Dataset entries:
● ● ● ●
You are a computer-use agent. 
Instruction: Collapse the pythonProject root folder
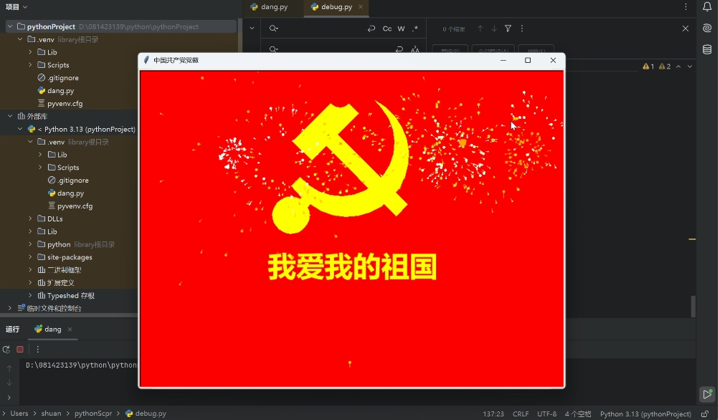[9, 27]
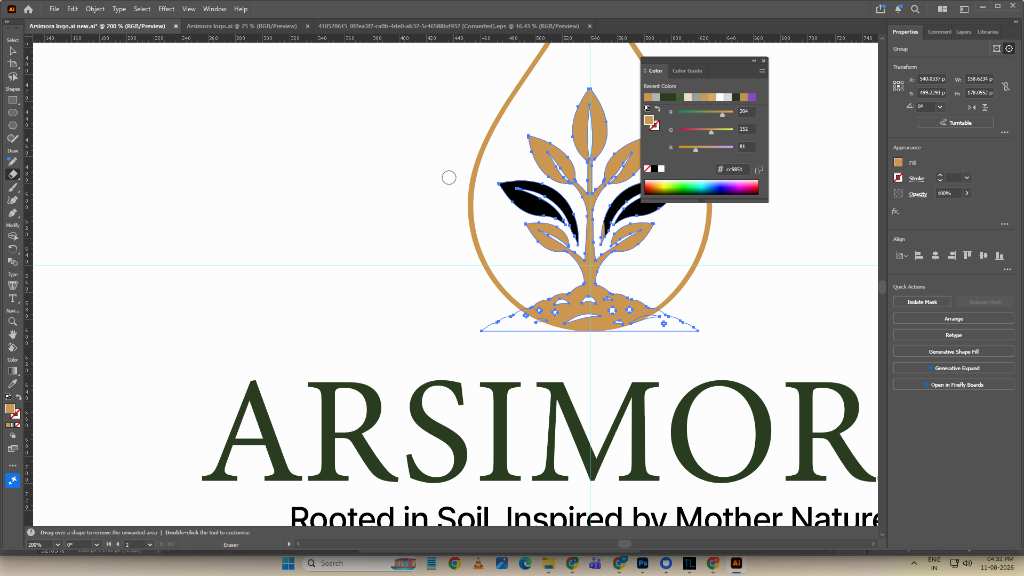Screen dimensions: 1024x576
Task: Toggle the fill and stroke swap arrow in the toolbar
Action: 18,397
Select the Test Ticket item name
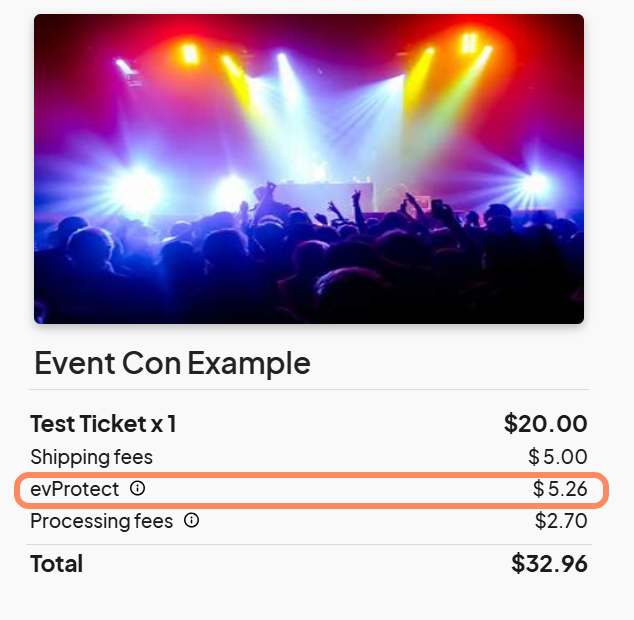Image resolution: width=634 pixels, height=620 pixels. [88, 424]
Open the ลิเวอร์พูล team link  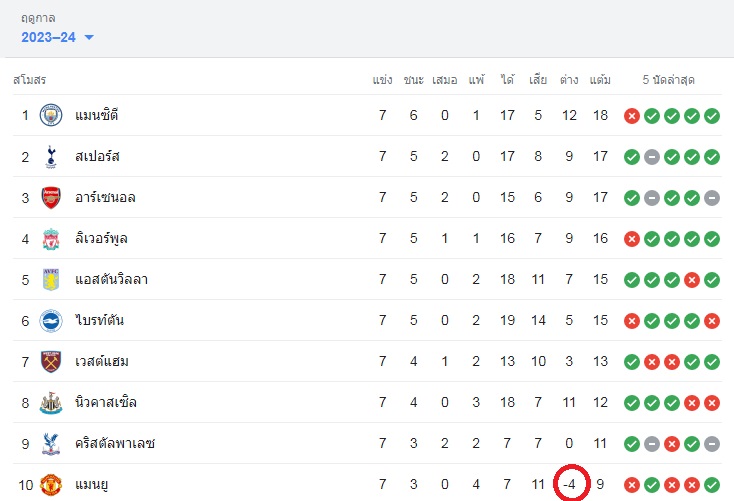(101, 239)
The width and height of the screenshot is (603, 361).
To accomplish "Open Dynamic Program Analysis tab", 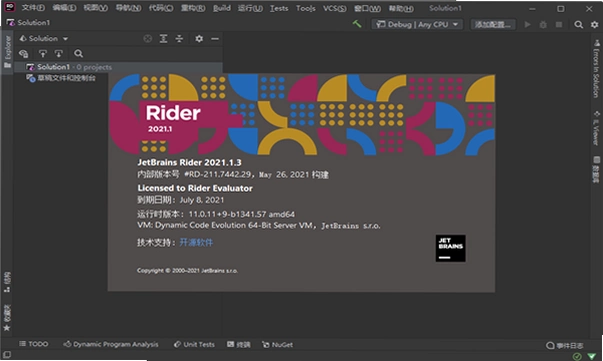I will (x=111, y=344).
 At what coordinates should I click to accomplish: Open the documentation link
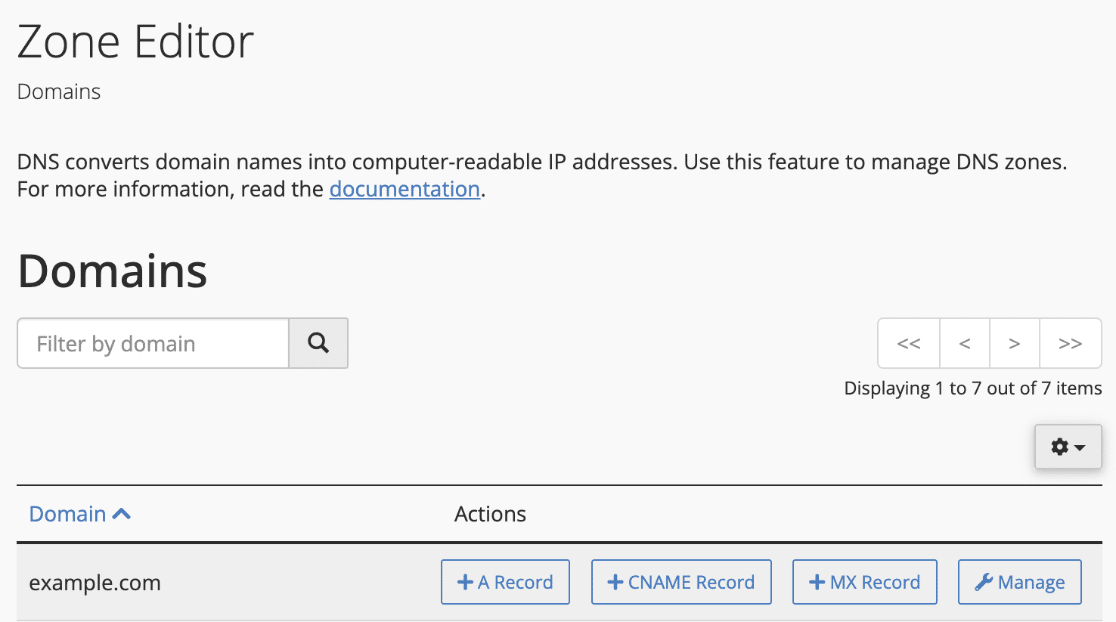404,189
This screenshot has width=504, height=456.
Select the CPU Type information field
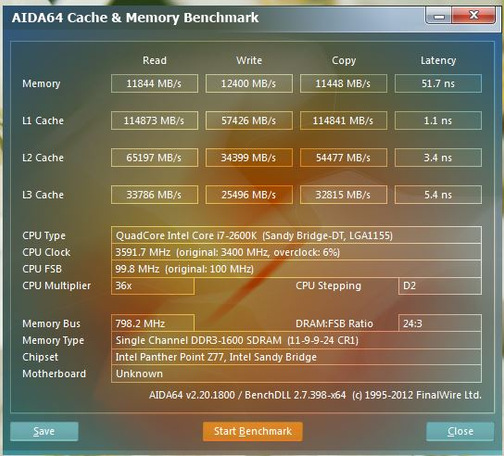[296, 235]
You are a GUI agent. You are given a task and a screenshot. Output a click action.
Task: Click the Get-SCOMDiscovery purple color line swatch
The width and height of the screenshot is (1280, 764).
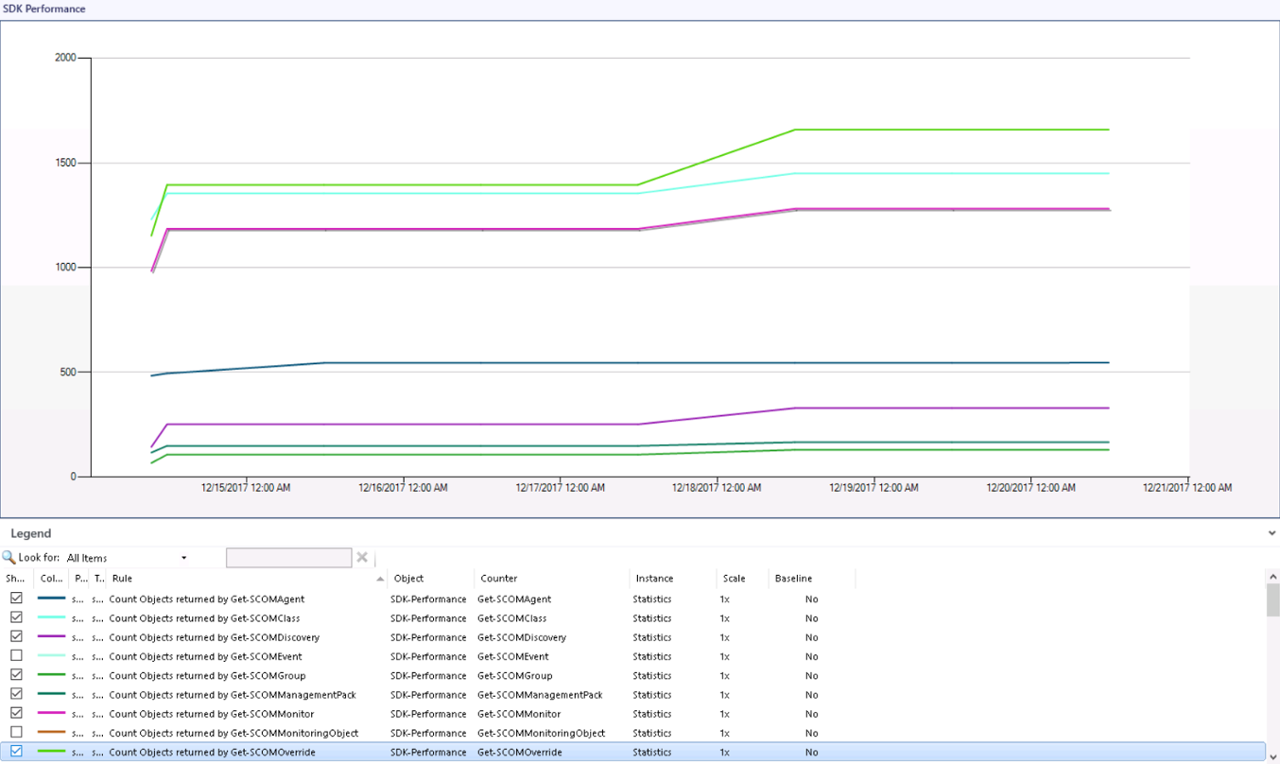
● ● ● ●
Work out how many lines in the records above contain the word "screenshot", and reply with that number alone.

4